What this task involves: Return the lines from the start of the data through the line with "Click search help". Include both of those lines and no others.

Data extracts:
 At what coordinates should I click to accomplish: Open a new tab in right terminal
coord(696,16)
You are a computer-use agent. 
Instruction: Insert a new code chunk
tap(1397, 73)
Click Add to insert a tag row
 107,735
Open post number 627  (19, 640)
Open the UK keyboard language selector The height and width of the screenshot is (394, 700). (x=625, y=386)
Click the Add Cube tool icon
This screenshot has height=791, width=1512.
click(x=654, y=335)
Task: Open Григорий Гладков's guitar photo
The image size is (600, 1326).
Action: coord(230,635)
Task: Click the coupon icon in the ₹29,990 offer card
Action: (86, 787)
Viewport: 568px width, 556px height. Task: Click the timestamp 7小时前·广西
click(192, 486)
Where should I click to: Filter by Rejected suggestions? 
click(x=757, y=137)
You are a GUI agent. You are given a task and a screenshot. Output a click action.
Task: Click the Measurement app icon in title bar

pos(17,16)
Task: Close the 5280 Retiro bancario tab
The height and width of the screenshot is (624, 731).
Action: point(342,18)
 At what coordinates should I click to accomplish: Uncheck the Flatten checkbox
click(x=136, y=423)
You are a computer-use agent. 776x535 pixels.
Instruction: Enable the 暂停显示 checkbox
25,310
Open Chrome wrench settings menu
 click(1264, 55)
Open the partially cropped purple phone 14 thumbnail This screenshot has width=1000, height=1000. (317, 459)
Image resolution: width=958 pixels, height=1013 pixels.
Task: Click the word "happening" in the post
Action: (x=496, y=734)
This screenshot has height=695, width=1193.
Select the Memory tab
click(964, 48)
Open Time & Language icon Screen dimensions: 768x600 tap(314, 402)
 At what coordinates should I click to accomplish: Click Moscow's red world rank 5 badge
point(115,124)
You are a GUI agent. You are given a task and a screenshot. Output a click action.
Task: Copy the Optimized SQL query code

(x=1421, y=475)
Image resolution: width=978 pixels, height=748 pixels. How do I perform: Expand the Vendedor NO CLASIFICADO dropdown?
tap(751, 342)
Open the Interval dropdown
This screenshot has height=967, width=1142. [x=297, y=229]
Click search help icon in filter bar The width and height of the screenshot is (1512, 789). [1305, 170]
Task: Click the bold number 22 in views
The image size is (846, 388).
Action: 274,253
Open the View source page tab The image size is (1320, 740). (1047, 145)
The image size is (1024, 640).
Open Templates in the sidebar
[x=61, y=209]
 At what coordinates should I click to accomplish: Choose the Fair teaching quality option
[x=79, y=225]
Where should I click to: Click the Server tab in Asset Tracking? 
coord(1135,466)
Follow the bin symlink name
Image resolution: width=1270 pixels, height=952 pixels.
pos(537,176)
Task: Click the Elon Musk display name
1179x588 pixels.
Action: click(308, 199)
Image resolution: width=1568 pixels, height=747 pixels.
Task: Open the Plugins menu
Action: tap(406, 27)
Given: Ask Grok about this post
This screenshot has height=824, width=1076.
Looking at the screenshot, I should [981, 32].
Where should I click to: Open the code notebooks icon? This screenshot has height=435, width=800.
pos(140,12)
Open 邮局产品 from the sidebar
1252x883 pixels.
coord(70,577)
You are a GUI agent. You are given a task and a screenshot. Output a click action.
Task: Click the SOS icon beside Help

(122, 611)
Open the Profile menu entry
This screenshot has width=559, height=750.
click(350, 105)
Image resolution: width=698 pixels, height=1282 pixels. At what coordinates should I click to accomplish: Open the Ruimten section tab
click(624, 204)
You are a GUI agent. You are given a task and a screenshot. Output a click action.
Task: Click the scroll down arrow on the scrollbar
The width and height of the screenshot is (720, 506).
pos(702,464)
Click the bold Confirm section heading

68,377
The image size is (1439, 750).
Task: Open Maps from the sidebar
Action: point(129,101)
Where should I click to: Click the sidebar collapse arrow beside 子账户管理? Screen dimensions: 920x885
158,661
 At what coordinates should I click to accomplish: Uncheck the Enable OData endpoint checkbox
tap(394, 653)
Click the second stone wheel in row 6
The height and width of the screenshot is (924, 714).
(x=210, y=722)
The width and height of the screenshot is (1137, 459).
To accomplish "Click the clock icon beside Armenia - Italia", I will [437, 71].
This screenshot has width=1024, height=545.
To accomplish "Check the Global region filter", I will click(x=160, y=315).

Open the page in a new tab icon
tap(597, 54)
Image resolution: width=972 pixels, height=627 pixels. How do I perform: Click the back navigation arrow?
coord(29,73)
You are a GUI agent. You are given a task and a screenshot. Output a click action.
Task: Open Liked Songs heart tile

Reply to the task:
 At what coordinates should I click to accomplish: Open a new tab in right terminal
coord(696,16)
You are a computer-use agent. 
Instruction: Insert a new code chunk
tap(1397, 73)
Click Add to insert a tag row
 107,735
Open post number 627  (19, 640)
Open the UK keyboard language selector The height and width of the screenshot is (394, 700). (x=625, y=386)
Click the Add Cube tool icon
This screenshot has height=791, width=1512.
click(x=654, y=335)
Task: Open Григорий Гладков's guitar photo
The image size is (600, 1326).
Action: coord(230,635)
Task: Click the coupon icon in the ₹29,990 offer card
Action: (86, 787)
Viewport: 568px width, 556px height. Task: Click the timestamp 7小时前·广西
click(192, 486)
Where should I click to: Filter by Rejected suggestions? 
click(x=757, y=137)
You are a GUI agent. You are given a task and a screenshot. Output a click action.
Task: Click the Measurement app icon in title bar

pos(17,16)
Task: Close the 5280 Retiro bancario tab
The height and width of the screenshot is (624, 731).
Action: point(342,18)
 At what coordinates should I click to accomplish: Uncheck the Flatten checkbox
click(x=136, y=423)
You are a computer-use agent. 776x535 pixels.
Instruction: Enable the 暂停显示 checkbox
25,310
Open Chrome wrench settings menu
 click(1264, 55)
Open the partially cropped purple phone 14 thumbnail This screenshot has width=1000, height=1000. (317, 459)
Image resolution: width=958 pixels, height=1013 pixels.
Task: Click the word "happening" in the post
Action: (x=496, y=734)
This screenshot has height=695, width=1193.
Select the Memory tab
click(964, 48)
Open Time & Language icon Screen dimensions: 768x600 tap(314, 402)
 At what coordinates should I click to accomplish: Click Moscow's red world rank 5 badge
point(115,124)
You are a GUI agent. You are given a task and a screenshot. Output a click action.
Task: Copy the Optimized SQL query code

(x=1421, y=475)
Image resolution: width=978 pixels, height=748 pixels. How do I perform: Expand the Vendedor NO CLASIFICADO dropdown?
tap(751, 342)
Open the Interval dropdown
This screenshot has height=967, width=1142. [x=297, y=229]
Click search help icon in filter bar The width and height of the screenshot is (1512, 789). [1305, 170]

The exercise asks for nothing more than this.